Extracting YouTube Transcripts with JavaScript

Extracting YouTube Transcripts with JavaScript

YouTube videos often contain valuable information, and extracting transcripts can be useful for various purposes, from accessibility to content analysis. In this article, we'll explore how to use JavaScript to retrieve and process YouTube transcripts.

Prerequisites

Before diving into the code, make sure you have a basic understanding of JavaScript and the Document Object Model (DOM). Additionally, you'll need a YouTube video ID, which you can extract from the video URL.

Javascript Code

function reteriveTranscript() {
  const videoId = new URLSearchParams(window.location.search).get('v');
  const YT_INITIAL_PLAYER_RESPONSE_RE =
    /ytInitialPlayerResponse\s*=\s*({.+?})\s*;\s*(?:var\s+(?:meta|head)|<\/script|\n)/;
  let player = window.ytInitialPlayerResponse;
  if (!player || videoID !== player.videoDetails.videoId) {
    fetch('https://www.youtube.com/watch?v=' + videoId)
      .then(function (response) {
        return response.text();
      })
      .then(function (body) {
        const playerResponse = body.match(YT_INITIAL_PLAYER_RESPONSE_RE);
        if (!playerResponse) {
          console.warn('Unable to parse playerResponse');
          return;
        }
        player = JSON.parse(playerResponse[1]);
        const metadata = {
          title: player.videoDetails.title,
          duration: player.videoDetails.lengthSeconds,
          author: player.videoDetails.author,
          views: player.videoDetails.viewCount,
        };
        // Get the tracks and sort them by priority
        const tracks = player.captions.playerCaptionsTracklistRenderer.captionTracks;
        tracks.sort(compareTracks);

        // Get the transcript
        fetch(tracks[0].baseUrl + '&fmt=json3')
          .then(function (response) {
            return response.json();
          })
          .then(function (transcript) {
            const result = { transcript: transcript, metadata: metadata };

            const parsedTranscript = transcript.events
              // Remove invalid segments
              .filter(function (x) {
                return x.segs;
              })

              // Concatenate into single long string
              .map(function (x) {
                return x.segs
                  .map(function (y) {
                    return y.utf8;
                  })
                  .join(' ');
              })
              .join(' ')

              // Remove invalid characters
              .replace(/[\u200B-\u200D\uFEFF]/g, '')
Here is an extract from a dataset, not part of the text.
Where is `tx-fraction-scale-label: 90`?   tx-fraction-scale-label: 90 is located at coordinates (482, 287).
              // Replace any whitespace with a single space
              .replace(/\s+/g, ' ');

            // Use 'result' here as needed
            console.log('EXTRACTED_TRANSCRIPT', parsedTranscript);
          });
      });
  }
}

function compareTracks(track1, track2) {
  const langCode1 = track1.languageCode;
  const langCode2 = track2.languageCode;

  if (langCode1 === 'en' && langCode2 !== 'en') {
    return -1; // English comes first
  } else if (langCode1 !== 'en' && langCode2 === 'en') {
    return 1; // English comes first
  } else if (track1.kind !== 'asr' && track2.kind === 'asr') {
    return -1; // Non-ASR comes first
  } else if (track1.kind === 'asr' && track2.kind !== 'asr') {
    return 1; // Non-ASR comes first
  }

  return 0; // Preserve order if both have same priority
}

Code Explanation

  1. retrieveTranscript Function

    Retrieves the video ID from the query parameters of the current URL.

     const videoId = new URLSearchParams(window.location.search).get('v');
    
  2. Defines a regular expression to extract the ytInitialPlayerResponse object from the YouTube video page's HTML.
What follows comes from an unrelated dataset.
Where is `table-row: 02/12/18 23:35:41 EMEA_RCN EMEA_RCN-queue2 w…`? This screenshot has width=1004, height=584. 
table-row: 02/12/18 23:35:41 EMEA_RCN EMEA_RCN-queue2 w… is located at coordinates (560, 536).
     const YT_INITIAL_PLAYER_RESPONSE_RE = /ytInitialPlayerResponse\s*=\s*({.+?})\s*;\s*(?:var\s+(?:meta|head)|<\/script|\n)/;
    
  3. Checks if the ytInitialPlayerResponse object is available and matches the current video ID. If not, it fetches the YouTube video page HTML to extract the necessary information.

     if (!player || videoId !== player.videoDetails.videoId) { /* ... */ }
    
  4. Fetches the HTML content of the YouTube video page.

     fetch('https://www.youtube.com/watch?v=' + videoId)
       .then(response => response.text())
       .then(body => { /* ... */ });
    
  5. Extracts and parses the ytInitialPlayerResponse object from the HTML.

     const playerResponse = body.match(YT_INITIAL_PLAYER_RESPONSE_RE);
     player = JSON.parse(playerResponse[1]);
    
  6. Extracts metadata such as video title, duration, author, and views from the player

     const metadata = { /* ... */ };
    
  7. Sorts caption tracks based on language and type, then fetches the transcript data using the selected track's base URL.

     const tracks = player.captions.playerCaptionsTracklistRenderer.captionTracks;
     tracks.sort(compareTracks);
     fetch(tracks[0].baseUrl + '&fmt=json3')
       .then(response => response.json())
       .then(transcript => { /* ... */ });
    
  8. Processes the raw transcript data by filtering out invalid segments, mapping the UTF-8 text, and cleaning up unnecessary characters and whitespace.

     const parsedTranscript = transcript.events
       .filter(x => x.segs)
       .map(x => x.segs.map(y => y.utf8).join(' '))
       .join(' ')
       .replace(/[\u200B-\u200D\uFEFF]/g, '')
       .replace(/\s+/g, ' ');
    
  9. Generates the final content, including metadata, transcript, and placeholders for additional instructions.

     const parsedTranscript = [ /* ... */ ].join('\n');
    
  10. Sorting caption tracks sorts the available caption tracks, giving priority to English and non-automatic speech recognition (ASR) tracks.

Usage

To use the script, embed it in your project and call the retrieveTranscript function. Ensure that the YouTube API response format remains consistent, as the script relies on the structure of the ytInitialPlayerResponse object.

Summary

With this JavaScript code, you can easily retrieve and process YouTube transcripts programmatically. Feel free to adapt the code to suit your specific requirements or integrate it into web applications for enhanced functionality.

Happy Coding !!!